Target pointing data
__________________________________________________

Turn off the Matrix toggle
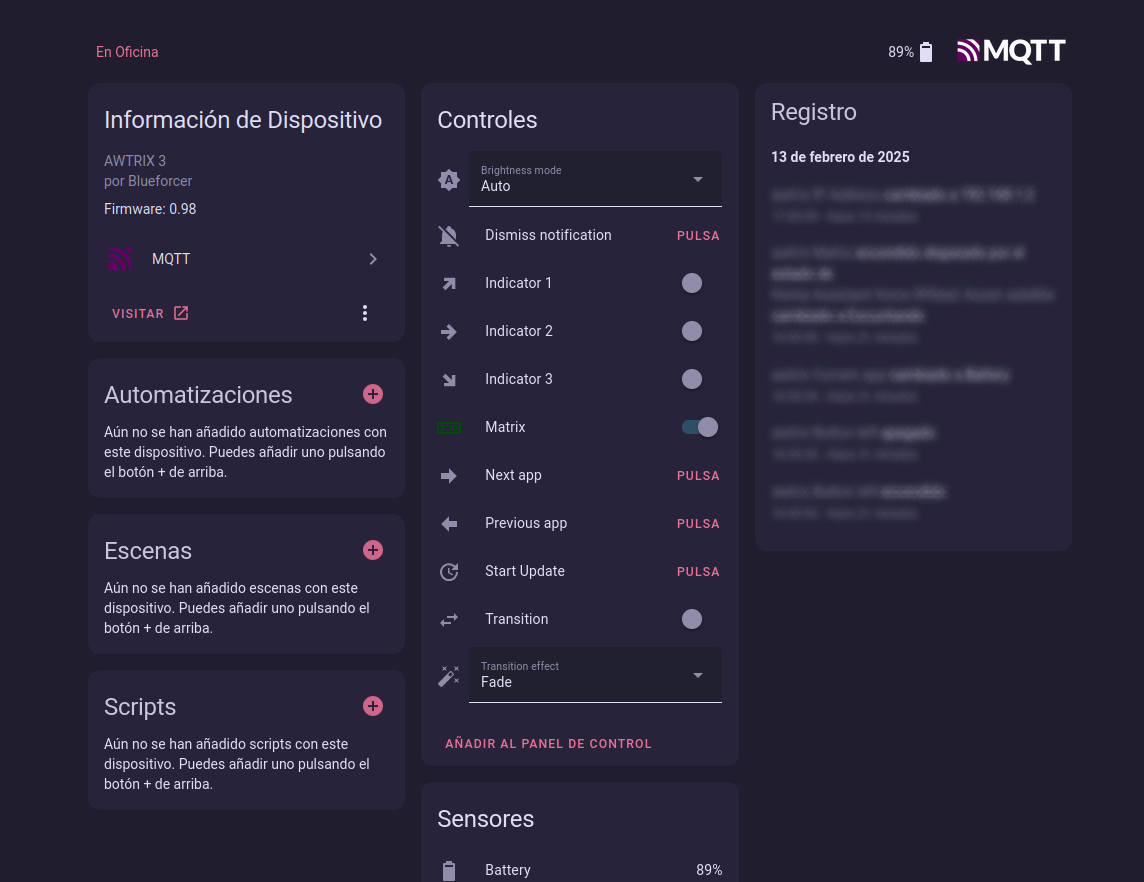Image resolution: width=1144 pixels, height=882 pixels. pos(700,427)
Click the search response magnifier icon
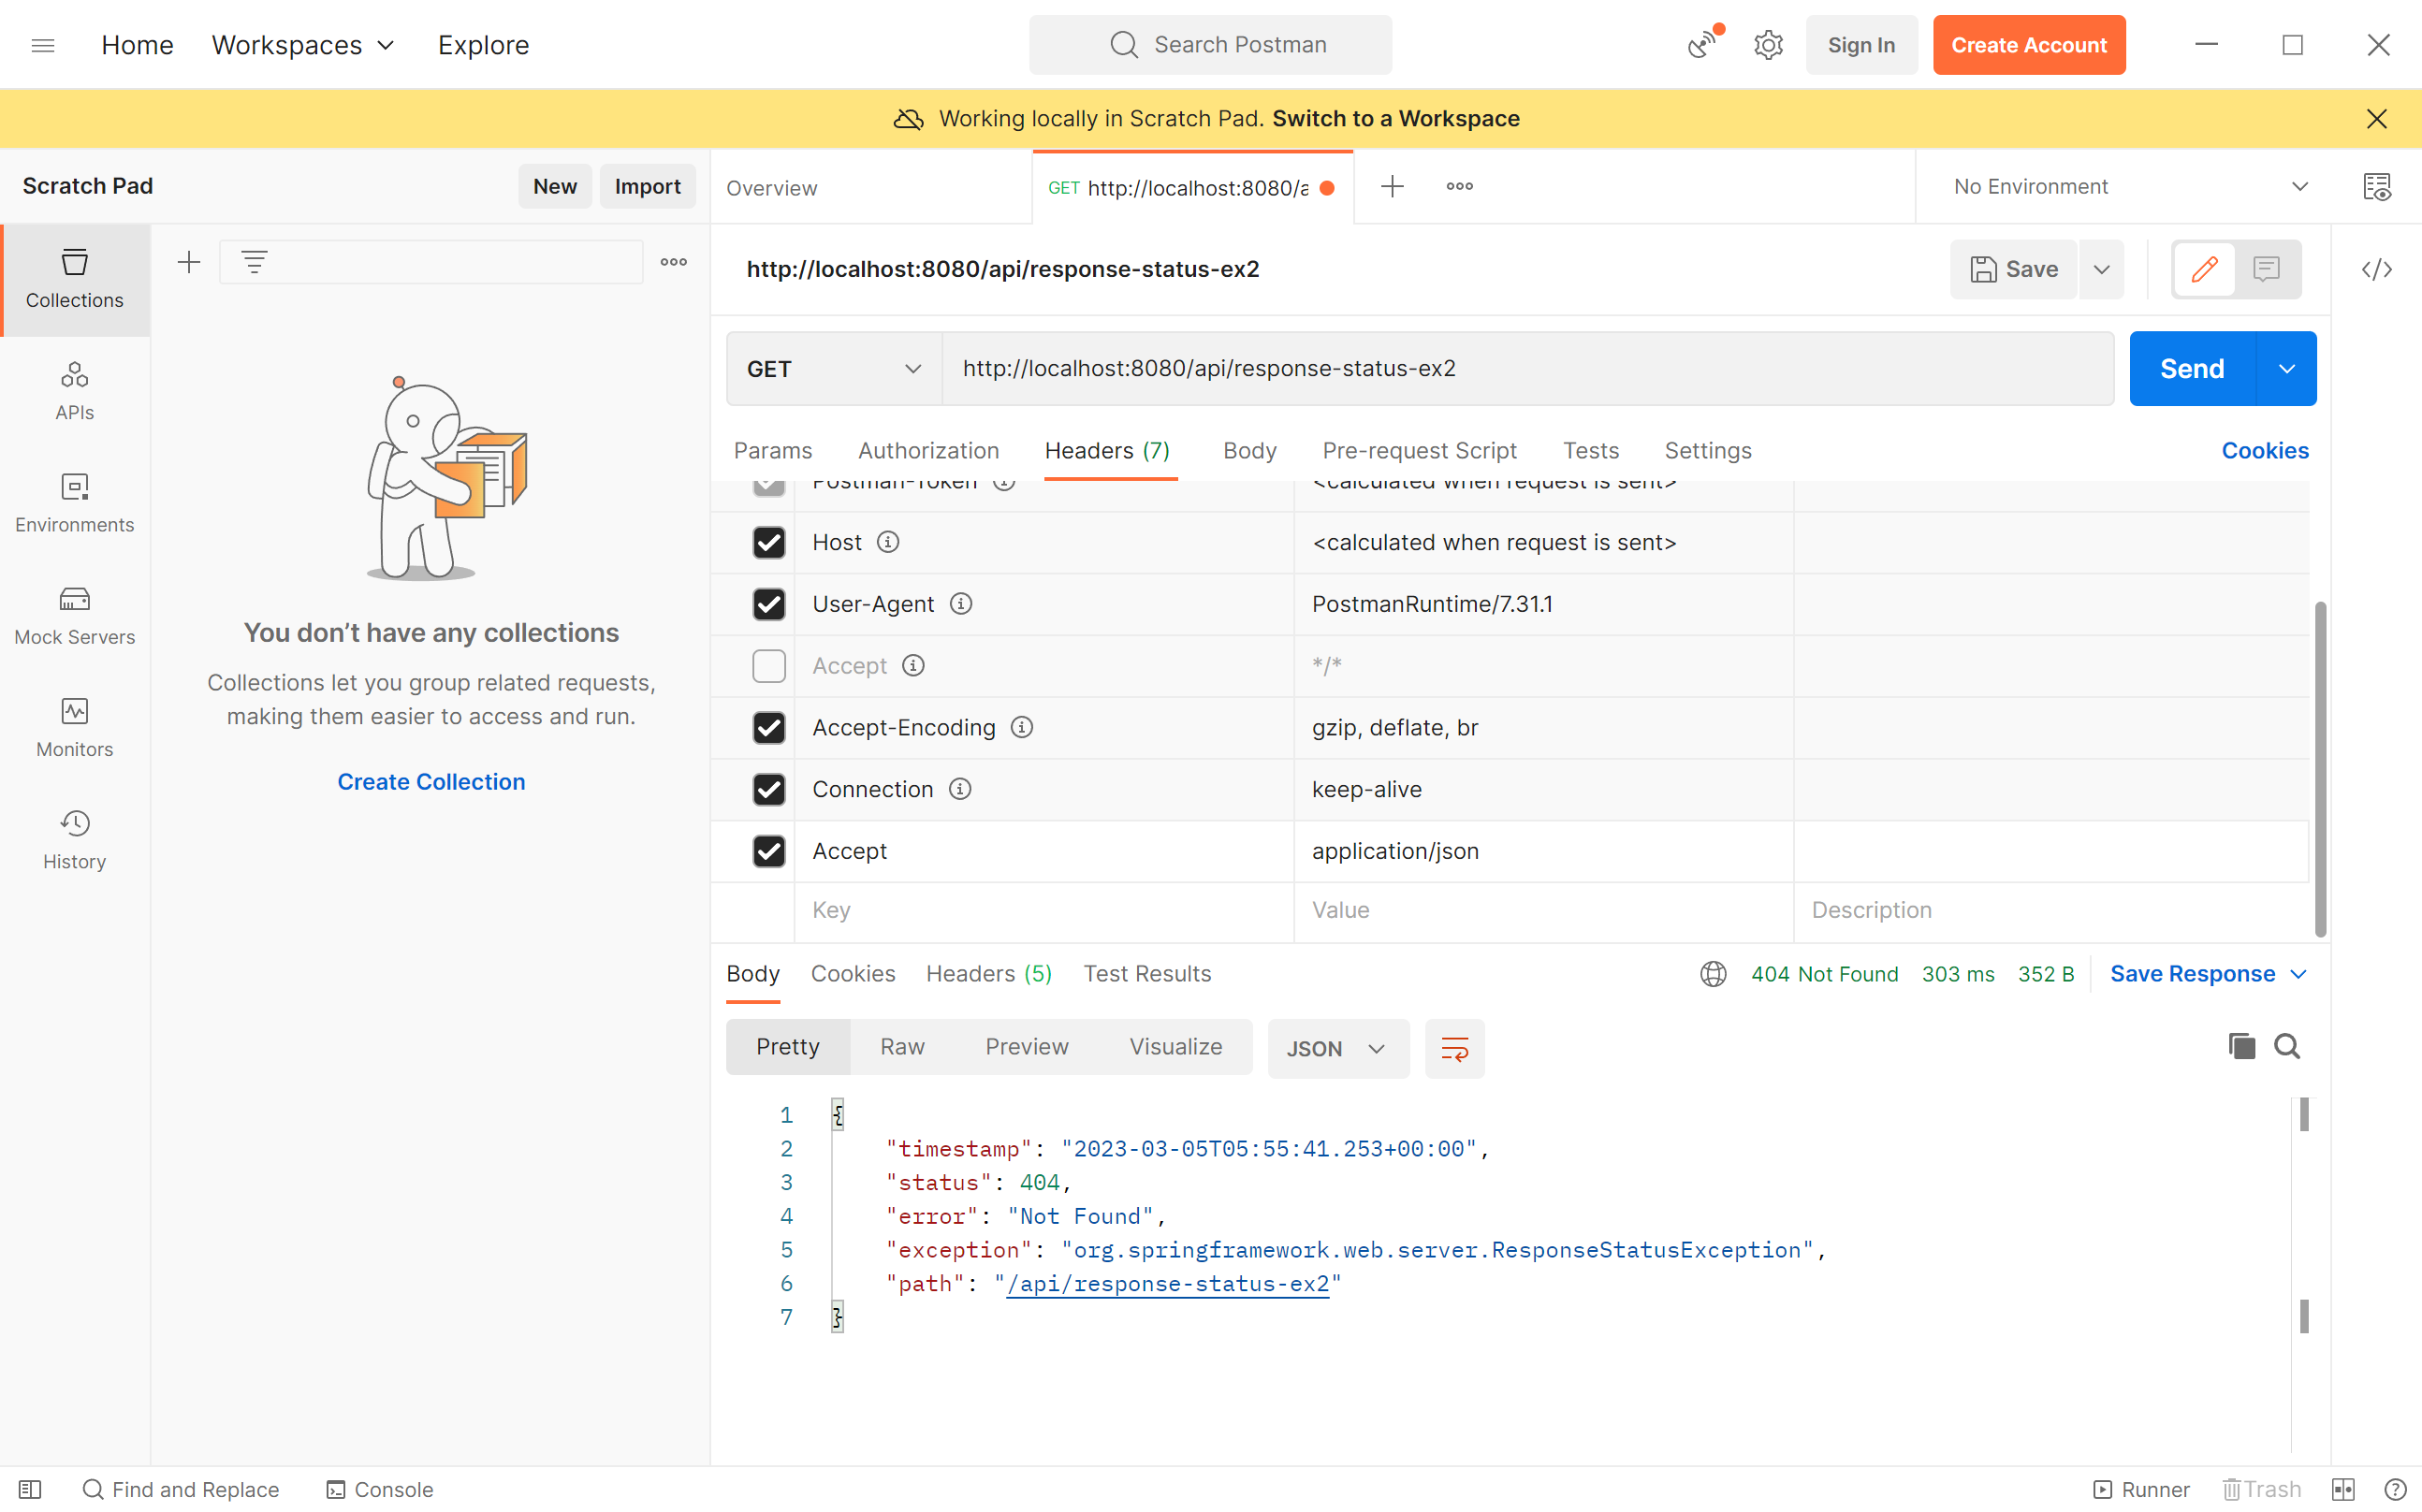The width and height of the screenshot is (2422, 1512). point(2286,1046)
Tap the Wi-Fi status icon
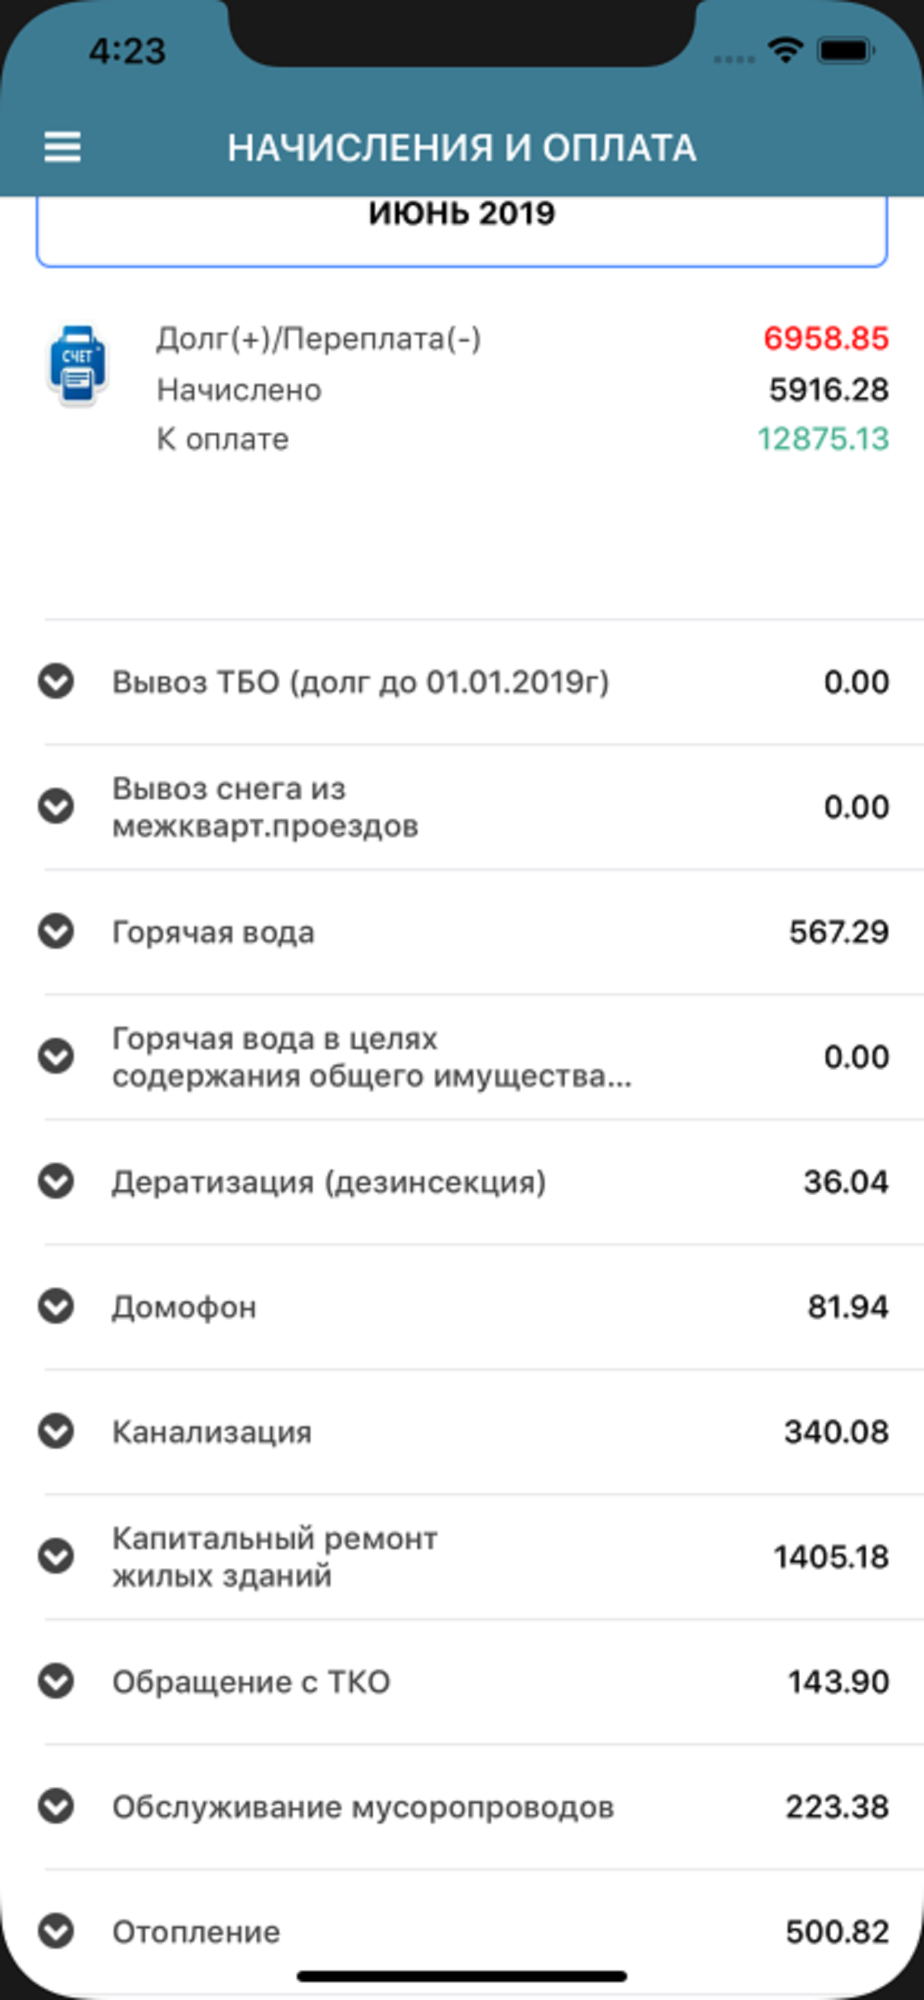This screenshot has height=2000, width=924. 786,50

__________________________________________________

Copy out the listing above word for word, leaving out the pictures.

Turn off the Matrix toggle
Image resolution: width=1144 pixels, height=882 pixels. pos(700,427)
Click the search response magnifier icon
The width and height of the screenshot is (2422, 1512). point(2286,1046)
Tap the Wi-Fi status icon
This screenshot has height=2000, width=924. 786,50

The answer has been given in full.